Neurofibromatosis Type 1 (NF1) is a common genetic disorder and cancer predisposition syndrome (1:3000 births) caused by mutations in the tumor suppressor gene NF1. NF1 encodes neurofibromin, a negative regulator of the Ras signaling pathway. Individuals with NF1 often develop benign tumors of the peripheral nervous system (neurofibromas), originating from the Schwann cell linage, some of which progress further to malignant peripheral nerve sheath tumors (MPNSTs). Treatment options for neurofibromas and MPNSTs are extremely limited, relying largely on surgical resection and cytotoxic chemotherapy. Identification of novel therapeutic targets in both benign neurofibromas and MPNSTs is critical for improved patient outcomes and quality of life. Recent clinical trials conducted in patients with NF1 for the treatment of symptomatic plexiform neurofibromas using inhibitors of the mitogen-activated protein kinase (MEK) have shown very promising results. However, MEK inhibitors do not work in all patients and have significant side effects. In addition, preliminary evidence suggests single agent use of MEK inhibitors for MPNST treatment will fail. Here, we describe the preclinical efforts that led to the identification of MEK inhibitors as promising therapeutics for the treatment of NF1-related neoplasia and possible reasons they lack single agent efficacy in the treatment of MPNSTs. In addition, we describe work to find targets other than MEK for treatment of MPNST. These have come from studies of RAS biochemistry, in vitro drug screening, forward genetic screens for Schwann cell tumors, and synthetic lethal screens in cells with oncogenic RAS gene mutations. Lastly, we discuss new approaches to exploit drug screening and synthetic lethality with NF1 loss of function mutations in human Schwann cells using CRISPR/Cas9 technology.
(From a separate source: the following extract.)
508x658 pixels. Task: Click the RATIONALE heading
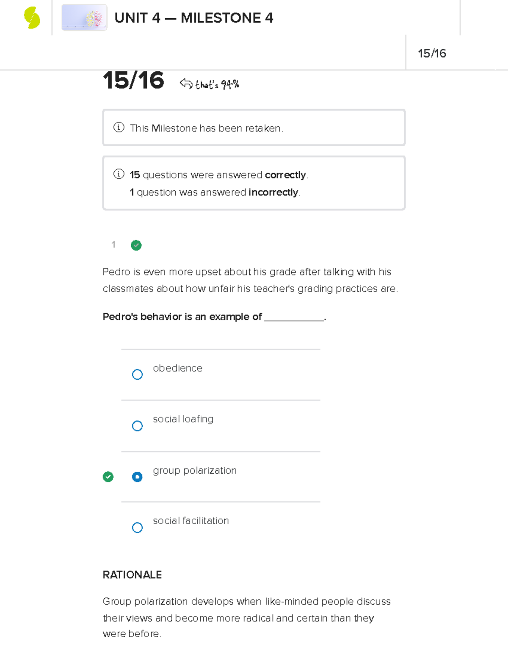(132, 575)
Keywords: Schwann cells; genetically engineered mouse models; malignant peripheral nerve sheath tumors; neurofibromatosis type 1 syndrome; neurofibromin 1; plexiform neurofibromas.

Figure 1

Synthetic lethality if the genetic incompatibility of the loss of two independent gene products results in cell death. Whereas a hypothetical cell can survive with either loss of Gene A or Gene B, it cannot live with loss of both simultaneously. A prime example of this being exploited therapeutically is in BRCA1/2 mutated cancers and their sensitivity to PARI inhibitors such as olaprarib. Similarly, loss of NF1 could render human Schwann cells sensitive to pharmacologic intervention with novel agents.

Figure 2

Screening scheme utilizing NF1-deficeint immortalized or iPSC derived human Schwann cells. NF1 −/− cells (of either origin) and their isogenic match parental lines can be used in selective lethal pharmacologic screens or synthetic lethal genetic screens. Compounds found to only kill NF1-deficient cells could be then prioritized for further preclinical testing, using in vivo models of MPNST for example. Novel genetic targets identified from genome-wide synthetic lethal genetic screens could provide the basis for additional drug discovery efforts.